On ne ferait que radoter si l’on redisait ici tout le bien qu’on pense de la grande Tove Jansson.
Contentons-nous de préciser que ses seuls Moumine pèseront lourd dans la balance le jour où l’humanité devra rendre compte de la guerre de Trente ans, de Donald Trump et du parc nucléaire français. Mais elle ne s’est pas arrêtée là et a produit à destination des adultes une œuvre littéraire qui ne le cède qu’avec des mines à ses livres pour enfants. Aussi souvent que nécessaire, on a vanté dans ces pages le beau travail auquel se livre La Peuplade en rendant accessible un corpus jusque-là dispersé, épuisé, voire inédit en français.
C’était partiellement le cas de Voyages sans bagages, que cette nouvelle édition nous donne à lire dans son intégralité.
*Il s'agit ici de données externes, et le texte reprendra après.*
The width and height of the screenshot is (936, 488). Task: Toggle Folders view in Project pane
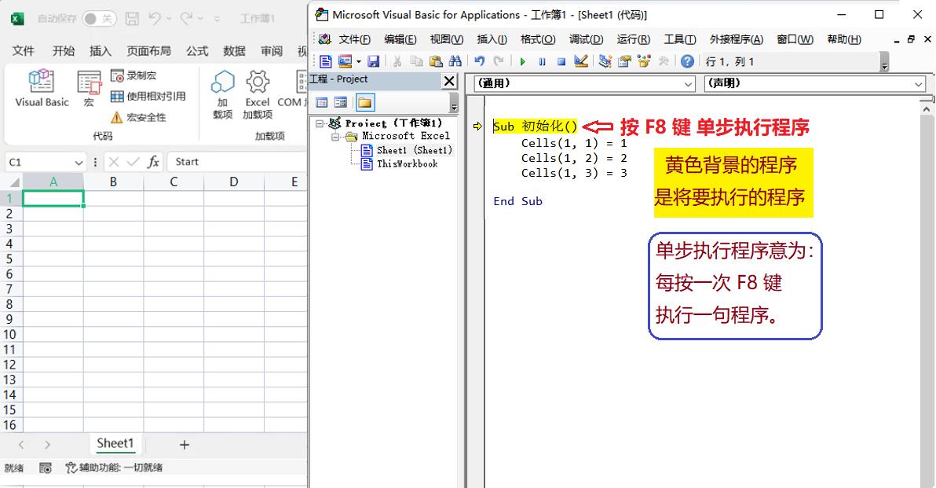pos(365,102)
Soit quatorze nouvelles de nature assez disparate mais qu’infuse une lumière semblablement rasante, de celles qui révèlent mieux qu’aucune autre la vraie nature des surfaces.
À commencer par la première, qui reproduit les lettres (qu’on rêve authentiques) d’une jeune fan japonaise de l’autrice des Moumine. Dans un anglais appliqué, l’adolescente écrit à son idole des lettres pleines d’enthousiasme et d’aspirations juvéniles. Au fil des mois, peut-être des années, la relation mûrit, jusqu’à ce que se dessine en creux le renoncement imposé par la société qui vient pulvériser ses rêves. Tout est dit avec très peu de mots, un sourire d’excuse aux lèvres, déchirant de stoïcisme.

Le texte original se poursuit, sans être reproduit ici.